Text block —
Texas and Mississippi: Dropping the Masks
Texas and Mississippi governors announced yesterday that the mask mandates were going to end: Mississippi today and Texas March 10. Texas is also going to open business up 100%. In regards to the masks, I don’t think that is a good idea and in regards to businesses, it’s a damn if you do and damn if you don’t. There is no easy solution for people sustaining themselves during this pandemic.
The masks, though, we can still keep the mask mandates. They are not killing us; the coronavirus is killing us.
Let’s look at how Texas has been faring lately with the coronavirus.
The case counts come from Wikipedia and hospitalization and deaths come from Covid Tracking Project.
The section with bars colored in pink represents the week of that polar vortex sending Texas into a crisis of failing power and its knock on effects of lack of water and food. A total failure of the free market system in the energy sector. The dip in case counts and death counts is just reflecting Texas in survival mode. No power means an inability to transmit data for reporting purposes. The numbers went back up probably to catch up in the reporting.

Pixel coordinate grounding data:

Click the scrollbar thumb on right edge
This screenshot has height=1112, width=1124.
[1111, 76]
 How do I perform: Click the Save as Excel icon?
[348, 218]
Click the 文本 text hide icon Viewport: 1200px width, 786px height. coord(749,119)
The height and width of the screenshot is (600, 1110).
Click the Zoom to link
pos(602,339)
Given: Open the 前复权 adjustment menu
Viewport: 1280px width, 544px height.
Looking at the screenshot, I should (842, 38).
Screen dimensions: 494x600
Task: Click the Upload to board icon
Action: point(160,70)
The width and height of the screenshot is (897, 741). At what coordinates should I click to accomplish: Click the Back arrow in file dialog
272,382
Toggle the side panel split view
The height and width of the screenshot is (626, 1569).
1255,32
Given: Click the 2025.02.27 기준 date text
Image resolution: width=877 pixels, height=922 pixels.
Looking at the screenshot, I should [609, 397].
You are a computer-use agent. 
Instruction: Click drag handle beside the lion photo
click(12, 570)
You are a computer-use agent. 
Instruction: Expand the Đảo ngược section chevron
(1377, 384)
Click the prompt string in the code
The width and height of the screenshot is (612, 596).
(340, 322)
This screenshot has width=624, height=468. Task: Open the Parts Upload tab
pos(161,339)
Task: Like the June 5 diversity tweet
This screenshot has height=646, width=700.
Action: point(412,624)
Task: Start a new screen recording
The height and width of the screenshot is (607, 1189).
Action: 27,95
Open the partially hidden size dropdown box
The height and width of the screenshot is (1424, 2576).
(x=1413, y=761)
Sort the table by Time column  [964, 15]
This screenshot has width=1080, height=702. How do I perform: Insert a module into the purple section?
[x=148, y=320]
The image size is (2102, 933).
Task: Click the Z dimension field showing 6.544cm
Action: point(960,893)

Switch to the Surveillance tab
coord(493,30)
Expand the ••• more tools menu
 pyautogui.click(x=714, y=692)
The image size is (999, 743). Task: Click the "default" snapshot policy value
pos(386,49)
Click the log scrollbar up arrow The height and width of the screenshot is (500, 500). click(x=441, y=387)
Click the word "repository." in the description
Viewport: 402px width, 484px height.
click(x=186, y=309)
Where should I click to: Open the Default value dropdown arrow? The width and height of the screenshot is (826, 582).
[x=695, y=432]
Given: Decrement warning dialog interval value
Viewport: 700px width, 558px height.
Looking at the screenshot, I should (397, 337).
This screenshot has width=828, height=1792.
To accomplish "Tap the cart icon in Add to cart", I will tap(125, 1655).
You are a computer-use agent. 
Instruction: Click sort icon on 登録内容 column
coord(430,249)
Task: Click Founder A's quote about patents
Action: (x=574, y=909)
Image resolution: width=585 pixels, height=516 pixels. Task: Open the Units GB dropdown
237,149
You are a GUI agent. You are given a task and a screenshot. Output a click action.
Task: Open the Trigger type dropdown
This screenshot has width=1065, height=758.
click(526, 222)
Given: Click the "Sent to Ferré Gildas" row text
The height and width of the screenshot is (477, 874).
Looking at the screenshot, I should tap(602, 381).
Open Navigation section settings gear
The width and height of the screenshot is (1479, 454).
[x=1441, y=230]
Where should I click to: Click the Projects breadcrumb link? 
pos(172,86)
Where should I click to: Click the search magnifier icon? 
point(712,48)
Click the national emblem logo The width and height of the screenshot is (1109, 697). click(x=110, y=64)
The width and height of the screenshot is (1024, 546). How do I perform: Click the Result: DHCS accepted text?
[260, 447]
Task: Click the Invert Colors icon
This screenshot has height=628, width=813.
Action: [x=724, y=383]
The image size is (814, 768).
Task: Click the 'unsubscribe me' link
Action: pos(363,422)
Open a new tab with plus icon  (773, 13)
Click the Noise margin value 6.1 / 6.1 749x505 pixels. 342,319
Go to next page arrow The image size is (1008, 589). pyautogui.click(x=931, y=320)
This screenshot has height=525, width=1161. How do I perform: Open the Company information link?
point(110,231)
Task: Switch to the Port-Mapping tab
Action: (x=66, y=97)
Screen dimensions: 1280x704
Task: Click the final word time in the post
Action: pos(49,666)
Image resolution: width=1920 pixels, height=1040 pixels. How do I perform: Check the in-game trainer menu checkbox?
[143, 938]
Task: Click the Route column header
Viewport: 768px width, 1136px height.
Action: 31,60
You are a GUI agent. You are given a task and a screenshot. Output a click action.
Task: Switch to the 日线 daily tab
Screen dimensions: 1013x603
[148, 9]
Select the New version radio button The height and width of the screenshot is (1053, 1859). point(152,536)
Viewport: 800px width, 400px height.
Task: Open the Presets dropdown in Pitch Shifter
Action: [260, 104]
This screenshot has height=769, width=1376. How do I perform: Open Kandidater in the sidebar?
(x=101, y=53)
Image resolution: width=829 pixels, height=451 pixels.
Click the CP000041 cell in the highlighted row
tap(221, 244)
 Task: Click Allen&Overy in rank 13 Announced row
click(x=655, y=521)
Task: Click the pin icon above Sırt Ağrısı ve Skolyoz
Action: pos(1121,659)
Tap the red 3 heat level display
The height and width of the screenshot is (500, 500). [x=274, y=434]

Task statement — Could you write what comes next in the post on Texas and Mississippi ending their mask mandates, picking up after its last sentence? The records stand apart from the post on Texas and Mississippi ending their mask mandates.

Expected answer —
The case counts have dropped significantly but they are not at the lows as in September after the summer surge – not quite yet. Hospitalization and deaths are still higher than the levels seen in September/October. Texas hasn’t reset to the base level before the fall surge and now we must deal with the new variants that are supposed to be way more contagious. Texas has some UK variant (at about 101 cases), and while not the worst, Texas places 7th in the number of UK variants. I would think the state would want to be at levels before the fall surge began before doing away with the mask mandate. During the summer and into the fall, I believe Texas was under the mask mandate, even at case levels below today’s level so I don’t understand why the governor would drop the mask mandate.
I won’t talk about opening businesses up 100% because there is just no optimal solution.
But I will say that the elimination of the coronavirus rules feel like hand waving to distract the attention from the abysmal failure of their energy system. Instead of focusing attention on their problem with their free market energy system, the politicians are focusing on the “good news” that their numbers have dramatically fallen, so everyone can go about their business, just like before the pandemic.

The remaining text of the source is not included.